C. Decisions By Faculties And Administrations Of ONE State University Do Not Demonstrate State Action
Bakke is distinguishable from Missouri ex rel. Gaines, Sipuel, McLaurin, and Sweatt for one more reason: decisions by faculties and administrations of one state university do not demonstrate state action.297 In Missouri ex rel. Gaines, Sipuel, McLaurin, and Sweatt, the administrations of the state universities were ordered to deny black students admission to white schools based on race because of their state’s statute or constitution;298 such reliance proves state action.299 However, in Bakke there was no evidence that Davis Medical School relied on a “shield of state law or state authority,” 300 to discriminate against white applicants as a class.301 Unless the decisions by faculties and administrations of a state university relies on legislative authority, executive authority, judicial authorities, or by its public policy302 to deny personal rights subject to the protection of the Fourteenth Amendment,303 faculties and administrations of a state university should be viewed as private actors for Fourteenth Amendment purposes.304
For example, the California State Schools are competing against each other to create the best possible incoming class for US News and World Reports purposes.305 The California State Schools are not required to offer the same exact courses or programs;306 each California State School has a different marketing strategy to attract applicants.307 Some schools value their employment statistics when marketing themselves to prospective applicants.308 Some schools over value their US News and World Report ranking in order to market themselves to prospective applicants.309 Thus, individual state schools generally are looking out for their own school’s business interests. The individual state schools should have no incentive to deny a race of students admission into their school unless they are ordered to do so by “legislative authority, executive authority, judicial authorities, or by its public policy.”310 Therefore, unless the decisions by faculties and administrations of a state university relies on legislative authority, executive authority, judicial authorities, or by its public policy311 to deny personal rights subject to the protection of the Fourteenth Amendment,312 faculties and administrations of a state university should be viewed as private actors for Fourteenth Amendment purposes.313 The Fourteenth Amendment was intended to guard against state action314 and not against a specific school’s actions.315
D. No State Law or State Policy= 28 U.S.C. 1257 (3) Does Not Apply
Assuming for the sake of argument that the Supreme Court of California had ruled against Allan Bakke, his writ of certiorari would have had the same problem the Regents of the University of California’s writ should have had: the Equal Protection Clause of the Fourteenth Amendment presupposes that a state law or state policy is at issue in the case.316 Therefore, the only way Allan Bakke’s writ of certiorari could have satisfied 28 U.S.C. §1257(3) for an Equal Protection Clause challenge was demonstrating evidence of “a statute of any State is drawn in question on the ground of its being repugnant to the Constitution, treaties, or laws of the United States.”317
Allan Bakke’s writ of certiorari would never have presented evidence that a California statute was repugnant to the “Constitution, treaties, or laws of the United States.”318 Further, there was no evidence presented of a public policy319 in California to discriminate against white students as a class;320 Bakke only reflects that one California medical school’s admissions program was at issue although there were five total medical schools in California.321 Therefore, if Allan Bakke had submitted a writ of certiorari, 28 U.S.C. §1257(3)322 would not have applied.

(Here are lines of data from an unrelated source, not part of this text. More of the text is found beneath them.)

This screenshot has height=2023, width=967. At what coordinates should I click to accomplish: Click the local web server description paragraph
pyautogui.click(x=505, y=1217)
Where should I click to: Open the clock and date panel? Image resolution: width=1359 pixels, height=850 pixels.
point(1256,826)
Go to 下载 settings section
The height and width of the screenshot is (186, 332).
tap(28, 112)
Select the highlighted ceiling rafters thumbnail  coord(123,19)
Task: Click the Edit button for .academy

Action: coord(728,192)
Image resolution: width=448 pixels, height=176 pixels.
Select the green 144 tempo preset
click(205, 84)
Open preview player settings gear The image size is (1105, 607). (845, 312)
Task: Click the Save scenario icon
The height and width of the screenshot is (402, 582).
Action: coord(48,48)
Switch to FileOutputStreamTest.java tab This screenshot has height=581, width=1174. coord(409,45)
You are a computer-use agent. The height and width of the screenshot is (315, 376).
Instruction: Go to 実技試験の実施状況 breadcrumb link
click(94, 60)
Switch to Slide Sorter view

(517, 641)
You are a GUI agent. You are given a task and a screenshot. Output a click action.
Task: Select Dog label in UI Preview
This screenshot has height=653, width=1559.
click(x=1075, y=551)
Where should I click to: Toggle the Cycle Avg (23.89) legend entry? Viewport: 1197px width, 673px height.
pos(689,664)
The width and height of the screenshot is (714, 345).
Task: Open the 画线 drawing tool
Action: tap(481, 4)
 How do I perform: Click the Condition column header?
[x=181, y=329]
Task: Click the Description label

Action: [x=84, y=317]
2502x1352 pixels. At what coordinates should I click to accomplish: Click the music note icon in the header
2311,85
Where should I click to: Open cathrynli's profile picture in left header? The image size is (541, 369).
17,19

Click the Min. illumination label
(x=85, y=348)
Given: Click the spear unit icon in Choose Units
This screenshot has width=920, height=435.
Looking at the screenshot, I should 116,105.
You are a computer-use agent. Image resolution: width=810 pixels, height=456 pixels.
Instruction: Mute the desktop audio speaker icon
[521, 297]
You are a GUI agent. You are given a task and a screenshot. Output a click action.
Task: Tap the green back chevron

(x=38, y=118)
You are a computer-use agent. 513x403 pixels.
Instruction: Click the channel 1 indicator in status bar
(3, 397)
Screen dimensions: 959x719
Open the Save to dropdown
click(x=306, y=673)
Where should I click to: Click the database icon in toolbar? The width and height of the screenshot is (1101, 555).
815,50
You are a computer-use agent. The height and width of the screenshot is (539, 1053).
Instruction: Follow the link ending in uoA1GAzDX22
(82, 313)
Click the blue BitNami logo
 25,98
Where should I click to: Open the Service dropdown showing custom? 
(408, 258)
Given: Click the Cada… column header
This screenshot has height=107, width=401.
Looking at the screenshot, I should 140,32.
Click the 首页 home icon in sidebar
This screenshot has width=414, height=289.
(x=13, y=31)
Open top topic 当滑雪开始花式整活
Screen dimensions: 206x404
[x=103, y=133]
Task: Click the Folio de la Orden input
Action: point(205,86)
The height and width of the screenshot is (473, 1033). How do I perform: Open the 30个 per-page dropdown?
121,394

VII. Even If The Supreme Court of California Had Ruled Against Allan Bakke, His Interest Is Not Within the Zone of Interests323 To Be Protected By The Fourteenth Amendment
The Supreme Court also should have relied on its opinion in Association of Data Processing Service Organizations, Inc. v. Camp, 397 U.S. 150 (1970) to conclude that the Fourteenth Amendment did not apply in Bakke. In Camp, the Court announced that standing concerns whether “the interest sought to be protected by the complainant is arguably within the zone of interests to be protected or regulated by the statute or constitutional guarantee in question.”324 Further, Camp announced that a legal right is “one of property, one arising out of contract, one protected against tortious invasion, or one founded on a statute which confers a privilege.”325
This article has demonstrated that the Fourteenth Amendment only applies when there is specific and concrete evidence326 of (1) state action327 that is repugnant to the Constitution,328 (2) a person is the object of the state action,329 (3) that person suffered a legal injury330 as a result of the state action,331 (4) a party relied on the state action in order to cause the legal injury,332 and (5) it must be “likely,” as opposed to merely “speculative,” that the injury will be “redressed by a favorable decision.”333 Without evidence relating to these elements, the plaintiff ‘s interest is not within the zone of interests to be protected or regulated by the Fourteenth Amendment.334 Thus, the plaintiff has not proven that he has standing to merit Fourteenth Amendment relief.335
This article demonstrated that Allan Bakke would have failed to satisfy this test for standing for Fourteenth Amendment relief; Allan Bakke’s interest would not have been within the zone of interests to be protected or regulated by the Fourteenth Amendment.336 Therefore, the Supreme Court lacked subject-matter jurisdiction337 in Bakke338 through the Fourteenth Amendment.